Art historians such as Heinrich Wölfllin would say this is one of the characteristics of Northern artists, and a counterpoint to the formality of Southerners, an opposition similar to that between Baroque and the Renaissance. As it happens, it is precisely from northern landscapes that Rita Magalhães draws inspiration to produce this series, depicting ports from the north of Europe.
In this sense, the series shown here shares a link with the research conducted by J.M.W. Turner – a master painter devoted to the sea - on the English seafront. As with all passions, Turner dedicated several hours and a few years to the observation of his beloved. To him, the sea was an inconstant and tumultuous element in permanent transformation. Hence, each of his paintings of it was always different. As a good mariner, he observed maritime life from every angle, from its shapes and temperament to the industrial equipment and people living off and around it.
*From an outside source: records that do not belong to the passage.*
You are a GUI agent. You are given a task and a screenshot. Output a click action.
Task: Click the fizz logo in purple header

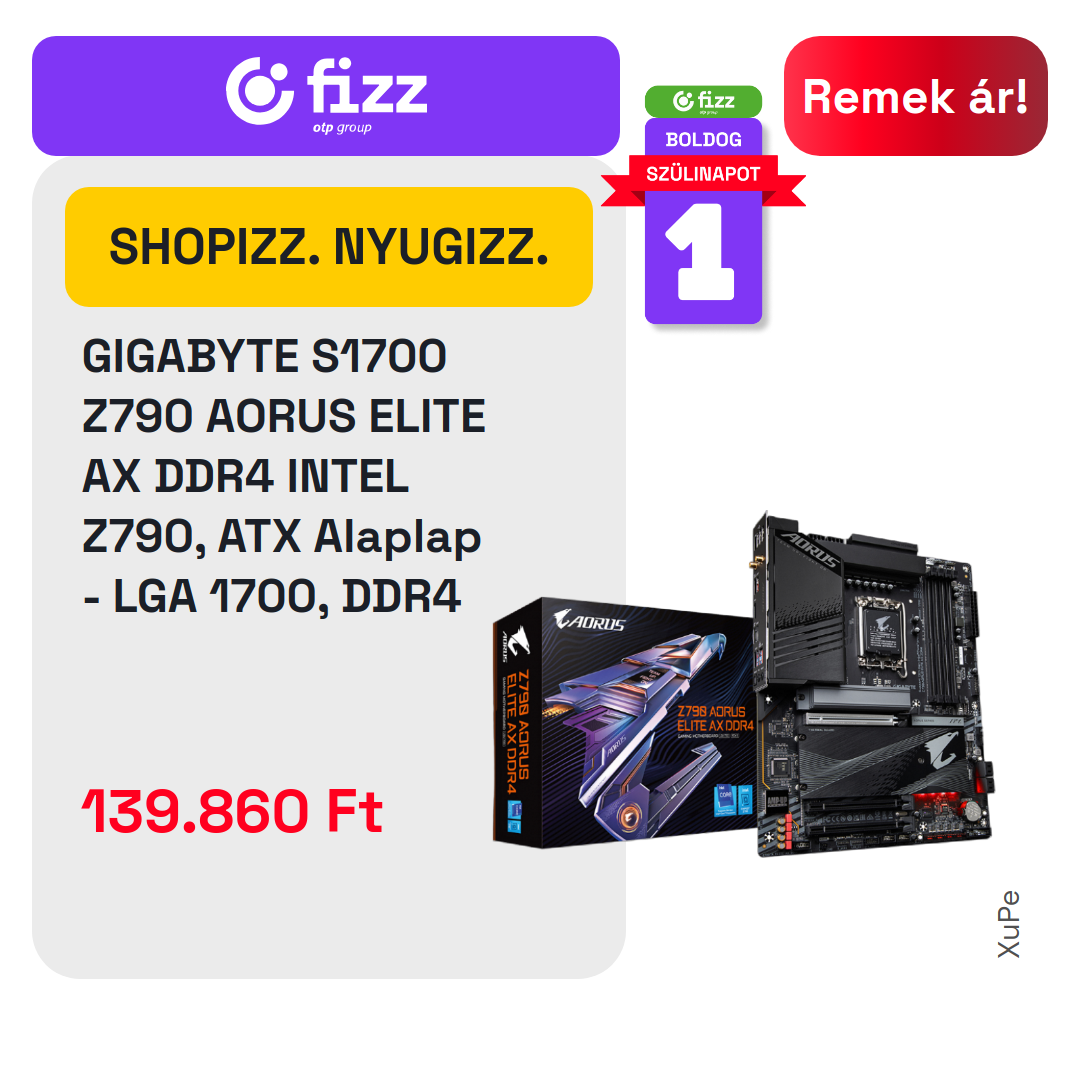point(326,91)
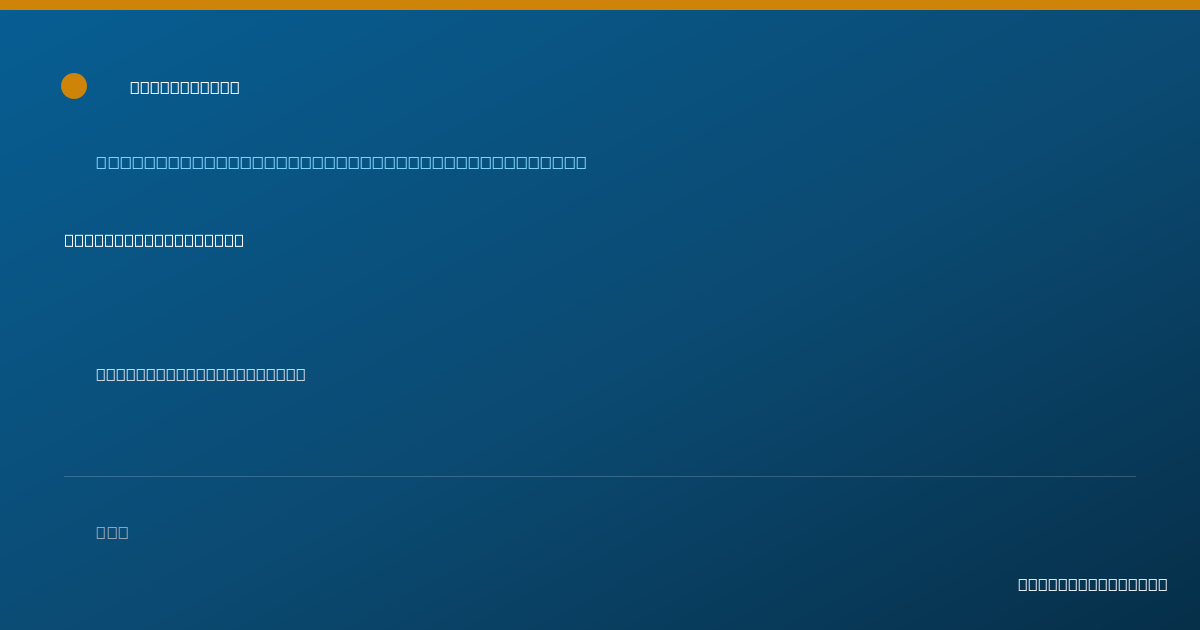Open the long light-blue headline text line
The image size is (1200, 630).
point(341,162)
The Enora (2009) series draws its name from the technical name of one of a ship’s equipment elements (the base or opening that supports the mast), chosen by the artist for its feminine connotations, and is the result of a similarly enquiring study. In this series (Turner was also a serial artist) Rita Magalhães comes close to the quality of the sketches of the English master, especially his aquarelles. In them, Turner perfectly captured the weather that dotes the pictorial surface with a veiling identical to the one sought after by Rita Magalhães in her images, transmitting the magical, nostalgic force provided by the observation of the world from a window on a rainy day, or through a crystal ball, transposing her images into our intimacy. Likewise, for the artists contemporary of Turner, painting the sea and all that was associated with it belonged within the private sphere rather than to the general public, since the latter was more interested in another kind of painting. Diaries are equally something belonging to the private universe of Rita Magalhães, in that they aid the development of a true visual archaeology.
A maritime port is thus understood as a truly romantic setting: a point of passage, of departure, of arrival, of love found and lost, of lives and deaths. It is a spot on the horizon, or, in a tempest, a shelter that reveals one’s fears and the power of chaos inherent to the physis, to nature.
In the 1840’s, Turner was fascinated and influenced by the photographs he saw of Niagara Falls, especially by the way the camera was capable of capturing water in a suspended moment. This suspension, similar to that of our breathing when seeing a ghost or the contemplative sublime present in the forces of nature and world, is the underlying theme of the work of Rita Magalhães. She suspends time and the pictures that speak to our memory, and, in doing so, makes them eternal, granting them a true soul.